Lucarelli: “Per giudicare un assassino il dna non basta”

Lo scrittore era al Santuccio per la tavola rotonda "Crimini violenti e mass media". Tra gli ospiti: Federica Sciarelli, Antonio Marano, Claudio Brachino, Alessandro Casarin, Donato Carrisi e Umberto Brindani

Il convegno al Santuccio con Lucarelli, la Sciarelli e Brachino«Quando la tivù tratta il male, fa del male? Stimola la sua fascinazione o aiuta a combatterlo?»
È un grande tema quello che è stato dibattuto nel pomeriggio di venerdì 26 febbraio al teatro Santuccio, nella terza sessione del convegno dal titolo “Scienze Forensi: potenzialità e limiti”, realizzato con la collaborazione del criminologo Massimo Picozzi.

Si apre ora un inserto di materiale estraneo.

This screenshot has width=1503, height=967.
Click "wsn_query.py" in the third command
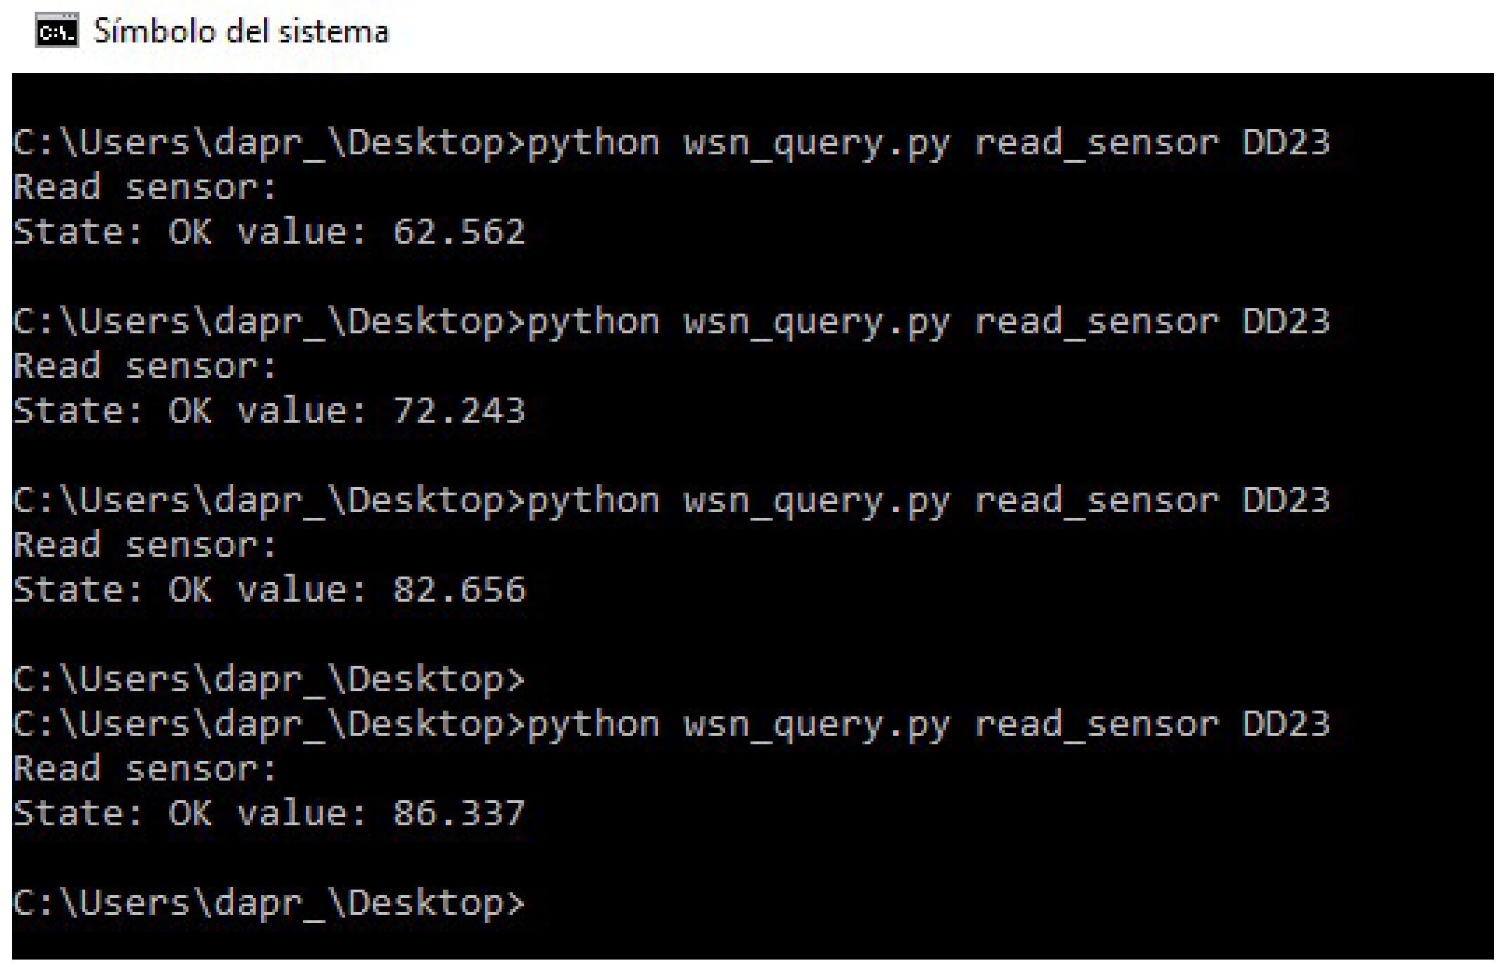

La domanda è stata posta da uno dei “signori della nera” che era sul palco della tavola rotonda: l’ex direttore di "Studio Aperto" (e ora direttore di Videonews di Mediaset) Claudio Brachino, uno che sui fattacci di cronaca nera non solo ha creato la fortuna dei suoi telegiornali, ma ha anche realizzato rubriche tivù di successo e libri.
Ma che, tra un racconto su lady Diana e l’ennesima cronaca di Cogne, riesce ancora a a domandarsi: «Quando trattiamo il male riusciamo ad essere imparziali?»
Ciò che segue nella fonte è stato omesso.